- **EXCERPT PROVIDED**:
Saturday, November 12, 2005

Math and Cosmonauts

For all interested parties I've started writing music and will possibly have an unprofessional-grad (but entertaining) album of strange psychedelic/rock/altered states/space poetry within a month or so. The name of the "group" - which consists of my computer, my guitar, and myself (I guess we're a trio) - is Math and Cosmonauts.


Now I know what you're thinking, the music I'm writing is probably self-indulgent tripe. I assure you it is. While I learned music at an early age, my biggest shortcoming is not knowing scales, though this doesn't seem to present too much of a problem if you have a good ear. Years of playing piano, trumpet, and guitar have helped me identify what sounds "right.

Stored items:

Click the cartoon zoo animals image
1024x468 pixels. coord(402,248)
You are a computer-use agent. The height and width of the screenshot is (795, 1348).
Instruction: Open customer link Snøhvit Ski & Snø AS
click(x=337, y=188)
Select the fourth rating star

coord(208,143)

- **TASK DETAILS**:
Answer these questions from the Math and Cosmonauts post:
(a) What three members make up the "group"?
(b) Which instruments has the writer played for years?
(c) What does the writer call their biggest shortcoming?

- **ANSWER TO THE EXERCISE**:
(a) The writer's computer, guitar, and the writer.
(b) Piano, trumpet, and guitar.
(c) Not knowing scales.